(Data supplied begins)

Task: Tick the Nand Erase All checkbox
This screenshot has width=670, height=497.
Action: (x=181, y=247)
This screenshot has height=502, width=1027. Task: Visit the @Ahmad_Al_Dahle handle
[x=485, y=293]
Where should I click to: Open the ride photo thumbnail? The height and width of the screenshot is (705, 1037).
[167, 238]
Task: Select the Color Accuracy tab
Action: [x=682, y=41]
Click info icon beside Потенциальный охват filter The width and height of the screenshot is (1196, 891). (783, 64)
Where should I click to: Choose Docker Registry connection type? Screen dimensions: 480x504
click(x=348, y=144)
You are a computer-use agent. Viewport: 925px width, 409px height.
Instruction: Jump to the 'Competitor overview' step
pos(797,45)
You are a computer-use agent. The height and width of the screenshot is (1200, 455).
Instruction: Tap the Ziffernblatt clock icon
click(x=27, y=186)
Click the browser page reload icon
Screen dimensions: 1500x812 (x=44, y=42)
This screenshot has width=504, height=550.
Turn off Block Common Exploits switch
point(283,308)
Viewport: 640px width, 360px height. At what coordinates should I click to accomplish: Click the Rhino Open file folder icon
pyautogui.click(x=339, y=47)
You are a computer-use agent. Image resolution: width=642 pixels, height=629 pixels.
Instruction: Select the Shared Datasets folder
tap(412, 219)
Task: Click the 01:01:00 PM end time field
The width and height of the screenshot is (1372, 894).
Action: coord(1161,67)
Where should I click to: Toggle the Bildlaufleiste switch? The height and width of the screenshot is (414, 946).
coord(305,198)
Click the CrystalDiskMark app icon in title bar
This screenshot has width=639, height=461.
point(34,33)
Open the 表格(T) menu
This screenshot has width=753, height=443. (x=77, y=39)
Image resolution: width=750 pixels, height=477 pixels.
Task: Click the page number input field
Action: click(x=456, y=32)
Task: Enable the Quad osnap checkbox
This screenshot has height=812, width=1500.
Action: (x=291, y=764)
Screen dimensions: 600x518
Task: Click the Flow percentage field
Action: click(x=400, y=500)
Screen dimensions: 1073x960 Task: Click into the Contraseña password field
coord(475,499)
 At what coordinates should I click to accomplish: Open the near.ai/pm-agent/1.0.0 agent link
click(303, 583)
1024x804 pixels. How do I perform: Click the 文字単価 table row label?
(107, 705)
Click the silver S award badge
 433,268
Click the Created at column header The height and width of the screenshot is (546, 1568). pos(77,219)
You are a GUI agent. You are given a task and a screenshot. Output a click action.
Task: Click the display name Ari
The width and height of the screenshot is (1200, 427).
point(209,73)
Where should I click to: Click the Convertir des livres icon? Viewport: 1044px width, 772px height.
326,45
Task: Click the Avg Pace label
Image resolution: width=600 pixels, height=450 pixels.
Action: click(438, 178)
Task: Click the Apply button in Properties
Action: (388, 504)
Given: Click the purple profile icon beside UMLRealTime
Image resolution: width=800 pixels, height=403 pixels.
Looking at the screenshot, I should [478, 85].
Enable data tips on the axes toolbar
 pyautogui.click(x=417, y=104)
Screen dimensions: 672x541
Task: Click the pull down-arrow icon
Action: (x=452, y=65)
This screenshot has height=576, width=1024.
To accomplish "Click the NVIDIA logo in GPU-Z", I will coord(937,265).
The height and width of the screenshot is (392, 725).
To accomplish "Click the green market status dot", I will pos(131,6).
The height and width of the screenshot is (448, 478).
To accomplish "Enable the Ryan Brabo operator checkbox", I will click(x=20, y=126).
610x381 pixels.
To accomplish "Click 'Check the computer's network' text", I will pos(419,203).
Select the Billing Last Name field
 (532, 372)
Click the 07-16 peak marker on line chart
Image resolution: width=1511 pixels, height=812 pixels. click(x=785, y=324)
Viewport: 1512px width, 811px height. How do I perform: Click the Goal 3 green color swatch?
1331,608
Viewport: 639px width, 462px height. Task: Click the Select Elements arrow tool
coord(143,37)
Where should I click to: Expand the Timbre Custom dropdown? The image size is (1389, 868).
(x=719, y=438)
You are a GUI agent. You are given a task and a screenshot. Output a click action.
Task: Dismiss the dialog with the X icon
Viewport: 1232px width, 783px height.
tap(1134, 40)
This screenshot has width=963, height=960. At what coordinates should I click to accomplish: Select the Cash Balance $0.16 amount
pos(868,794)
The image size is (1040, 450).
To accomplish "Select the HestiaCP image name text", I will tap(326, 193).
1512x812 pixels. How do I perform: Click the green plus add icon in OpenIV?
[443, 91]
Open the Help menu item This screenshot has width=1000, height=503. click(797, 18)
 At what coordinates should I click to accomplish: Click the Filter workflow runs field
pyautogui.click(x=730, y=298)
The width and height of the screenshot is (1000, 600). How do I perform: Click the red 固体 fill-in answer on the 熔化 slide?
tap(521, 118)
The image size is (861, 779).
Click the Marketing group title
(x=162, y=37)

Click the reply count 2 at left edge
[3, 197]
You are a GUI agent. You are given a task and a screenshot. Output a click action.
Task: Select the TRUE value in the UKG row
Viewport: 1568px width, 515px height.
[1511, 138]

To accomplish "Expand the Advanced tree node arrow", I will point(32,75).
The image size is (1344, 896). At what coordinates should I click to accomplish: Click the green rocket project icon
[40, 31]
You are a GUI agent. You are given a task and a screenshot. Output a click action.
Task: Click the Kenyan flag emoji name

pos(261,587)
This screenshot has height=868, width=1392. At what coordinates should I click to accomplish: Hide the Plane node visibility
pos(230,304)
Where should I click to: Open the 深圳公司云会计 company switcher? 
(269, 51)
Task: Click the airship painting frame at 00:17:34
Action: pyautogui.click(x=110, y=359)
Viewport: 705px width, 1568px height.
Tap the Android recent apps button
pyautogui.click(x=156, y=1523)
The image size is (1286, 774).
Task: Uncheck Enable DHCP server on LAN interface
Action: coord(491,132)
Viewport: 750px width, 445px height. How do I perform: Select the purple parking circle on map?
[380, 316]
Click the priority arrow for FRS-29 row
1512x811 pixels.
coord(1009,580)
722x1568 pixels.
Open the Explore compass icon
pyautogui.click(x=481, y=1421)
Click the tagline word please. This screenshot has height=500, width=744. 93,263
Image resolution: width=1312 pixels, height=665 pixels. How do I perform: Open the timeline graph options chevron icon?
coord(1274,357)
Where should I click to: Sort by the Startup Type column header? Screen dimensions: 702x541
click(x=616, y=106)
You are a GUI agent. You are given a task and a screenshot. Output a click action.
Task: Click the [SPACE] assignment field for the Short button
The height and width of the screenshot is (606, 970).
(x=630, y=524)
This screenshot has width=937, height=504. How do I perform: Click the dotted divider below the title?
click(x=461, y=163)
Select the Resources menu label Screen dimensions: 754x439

(Data supplied ends)

What needs to be done
Reproduce each line of the records in which the word "text" appears.

Reply
To accomplish "Click 'Check the computer's network' text", I will pos(419,203).
To accomplish "Select the HestiaCP image name text", I will tap(326, 193).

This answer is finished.